Environment from the Molecular Level
A NERC eScience testbed project
With grid computing it is inevitable that scientists will generate much more data than they are used to handling. This raises two issues: management of the physical components of the data (the electronic files), and management of the information contained within the data. These two issues both pose a third issue, namely that of handling metadata.
Physical and logical data management
The eMinerals project uses the Storage Resoure Broker (SRB) at the heart of our data management strategy. The components of the SRB are a set of distributed data storage resources (called Vaults) and a central metadata catalogue (MCAT). Information about each file (including physical location) is stored in the MCAT, and the SRB client tools present the user with a single logical file system, in which the physical location of a file is reduced to the status of a file attribute.
We have data vaults in London, Bath, Reading and Cambridge, with a combined storage capacity of around 3 TBytes. It is important to note that the data storage requirements of the eMinerals project are primarily the need to manage many moderate size files than a smaller number of very large files.
The client tools include a set of unix commands called Scommands, a Windows GUI called InQ, a web interface called MySRB, and our own web interface called TobysSRB. The latter tool provides some important productivity improvements over MySRB for the eMinerals project team members.
Information management and information delivery
By enabling high-throughput combinatorial studies, grid computing generals so many files that it becomes increasingly difficult to both manage the information contained within the files and to share the information in a meaningful way.

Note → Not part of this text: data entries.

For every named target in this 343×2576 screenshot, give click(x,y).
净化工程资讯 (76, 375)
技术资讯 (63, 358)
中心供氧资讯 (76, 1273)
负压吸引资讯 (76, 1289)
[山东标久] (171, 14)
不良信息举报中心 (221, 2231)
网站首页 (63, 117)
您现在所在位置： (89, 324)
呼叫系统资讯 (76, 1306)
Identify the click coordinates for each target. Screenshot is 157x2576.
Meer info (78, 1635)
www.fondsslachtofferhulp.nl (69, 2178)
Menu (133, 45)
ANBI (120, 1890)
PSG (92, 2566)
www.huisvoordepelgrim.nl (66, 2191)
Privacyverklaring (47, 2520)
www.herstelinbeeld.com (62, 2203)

One key component for managing information is to use XML for data representation. We make use of the Chemical Markup Language (CML) in many of our simulation output files. We have developed a Fortran Library, called FoX, to enable simulation code developers to easily incorporate writing of XML/CML output files. The TobysSRB client tool has the feature that it can perform XML to XHTML transformations on the fly, with incorporation of SVG graphics to give graphs of time-series and step-wise data. In this way, data files can be read by collaborators with understanding of the information content without needing to understand the raw output formats of the code used to generate the data.
XML is particularly useful to enable information to be retrieved by other computer programs. For example, a combinatorial study involving a sweep across a range of parameters may generate one file per parameter value, each containing one quantity of interest. Using our tools it is possible to sweep across all output files, extract the parameter value from each file, and collate the data into one file for plotting or subsequent analysis.

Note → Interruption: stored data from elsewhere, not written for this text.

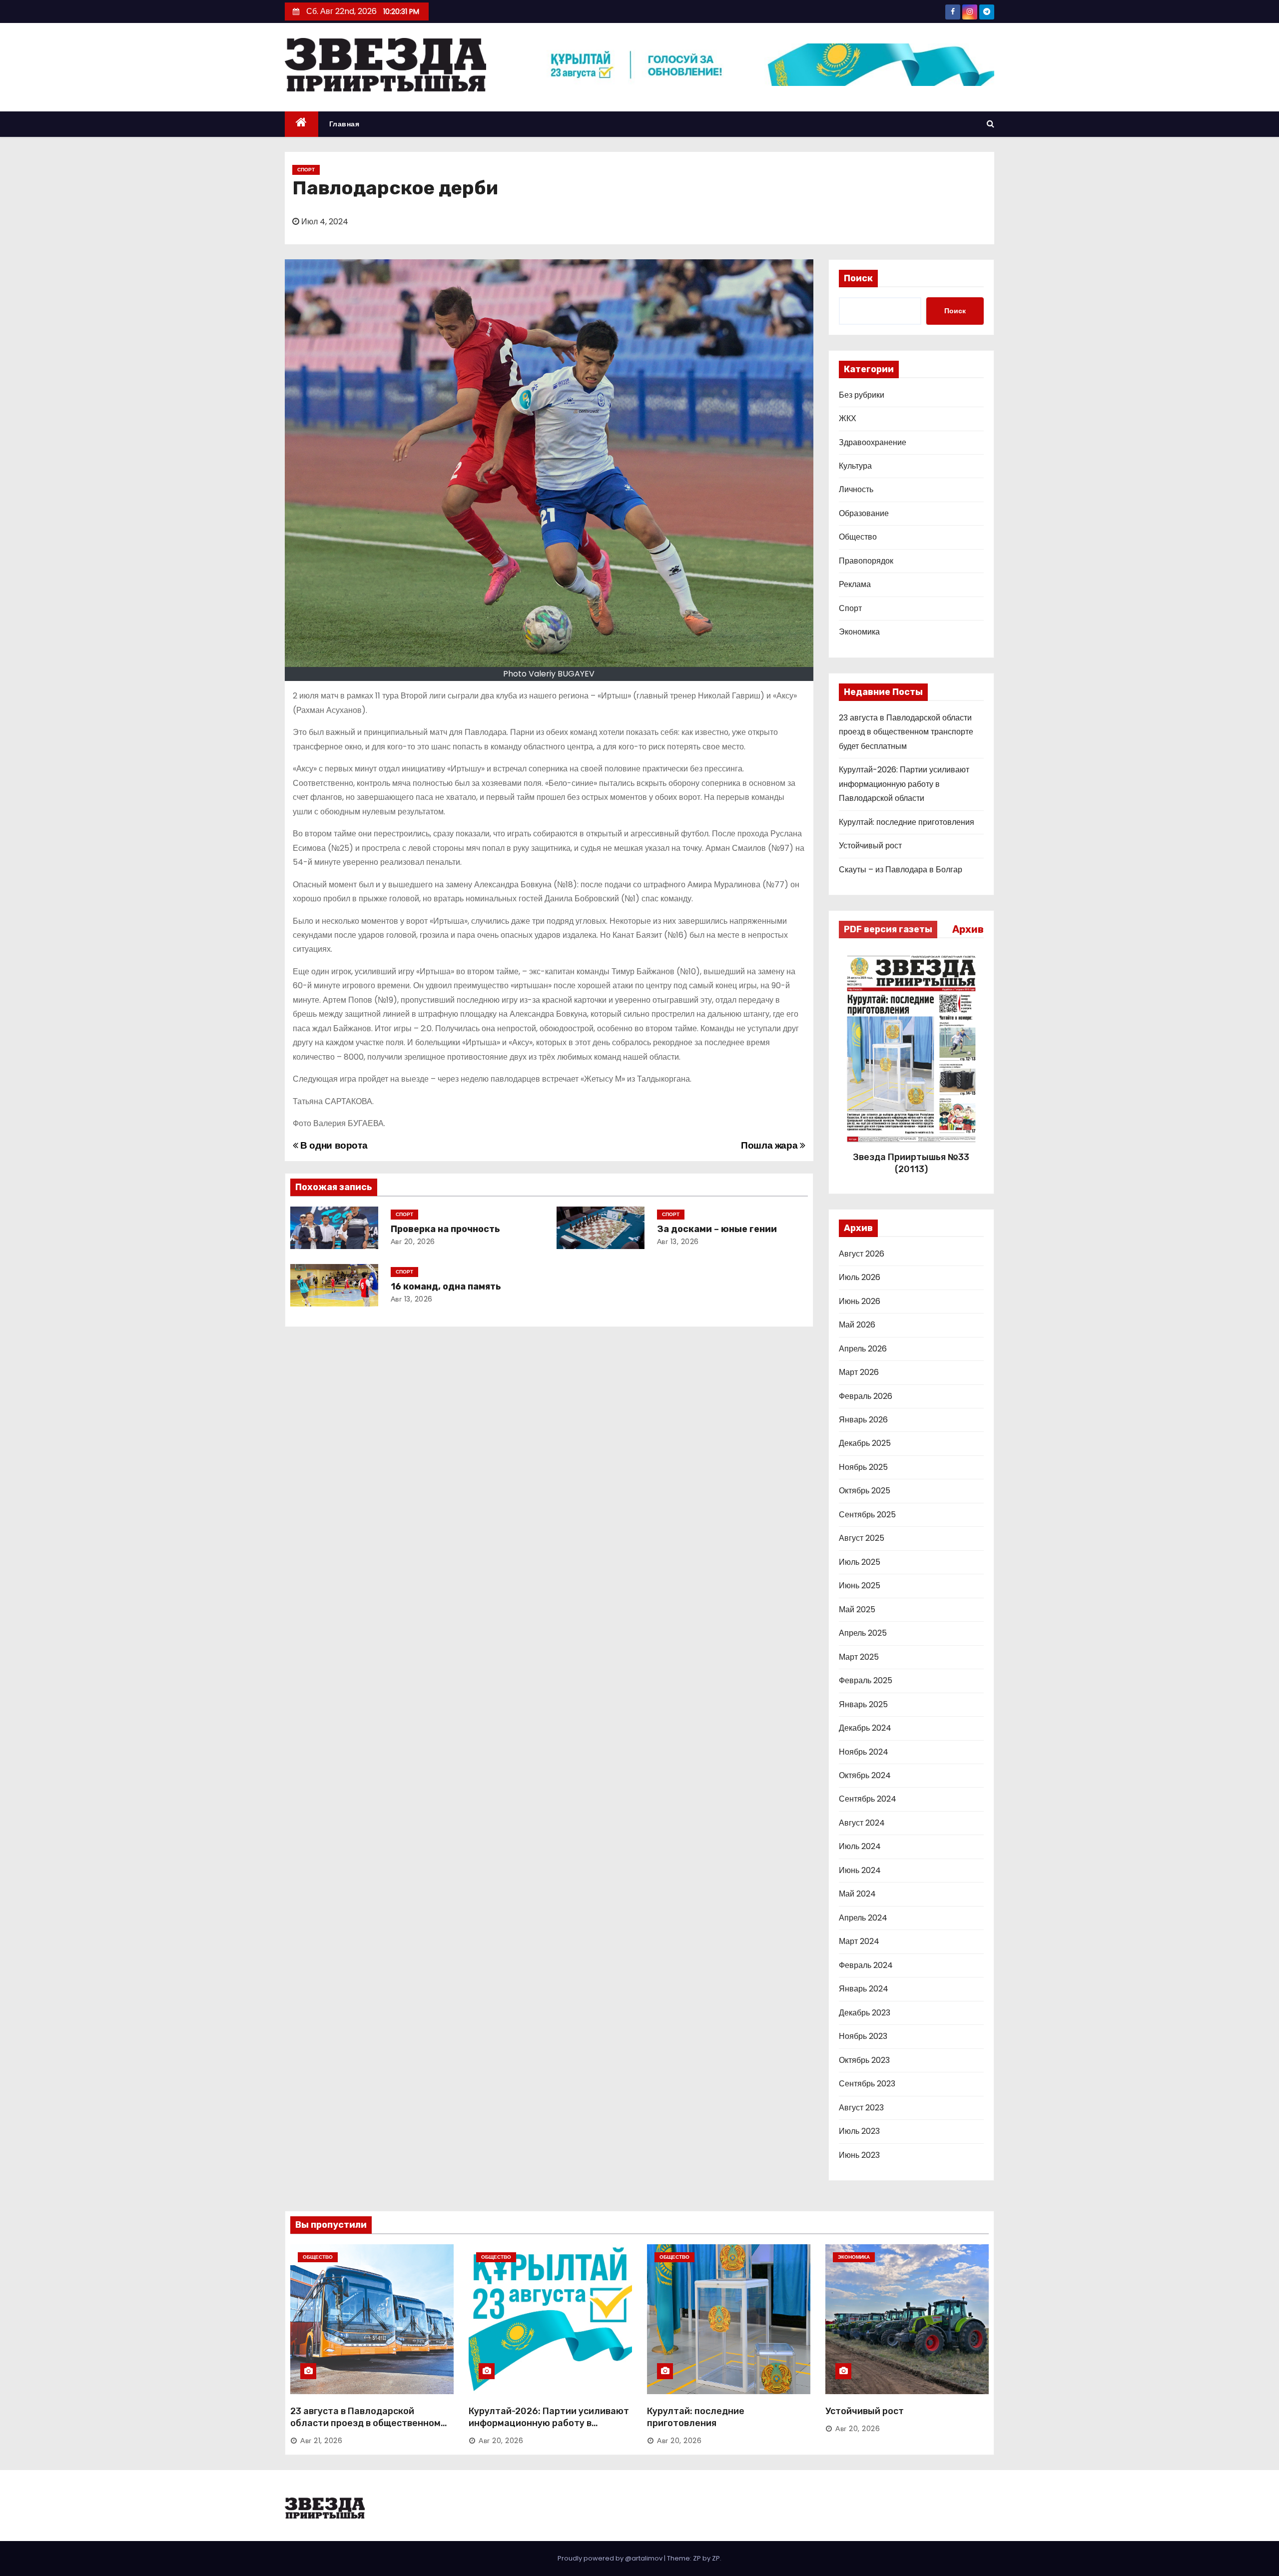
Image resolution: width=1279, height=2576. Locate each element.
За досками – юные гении (717, 1229)
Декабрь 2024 (865, 1728)
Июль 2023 (859, 2131)
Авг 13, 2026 (678, 1242)
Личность (856, 489)
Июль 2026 (859, 1277)
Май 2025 (857, 1609)
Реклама (855, 584)
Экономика (859, 632)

Recently the eMinerals project has developed a new metadata framework called the RCommands. This consists of a central metadata database, a set of unix line commands, and a web interface. The RCommands enable us to create and manage metadata for both files and collections of files, and then to search for specific data files or collections using the metadata.
Papers that describe the eMinerals work on data management include the following, which can be downloaded as pdf files:
Collaborative grid infrastructure for molecular simulations: The eMinerals minigrid as a prototype integrated compute and data grid.
M Calleja, R Bruin, MG Tucker, MT Dove, RP Tyer, LJ Blanshard, K Kleese van Dam, RJ Allan, C Chapman, W Emmerich, PB Wilson, JP Brodholt, A Thandavan, VN Alexandrov.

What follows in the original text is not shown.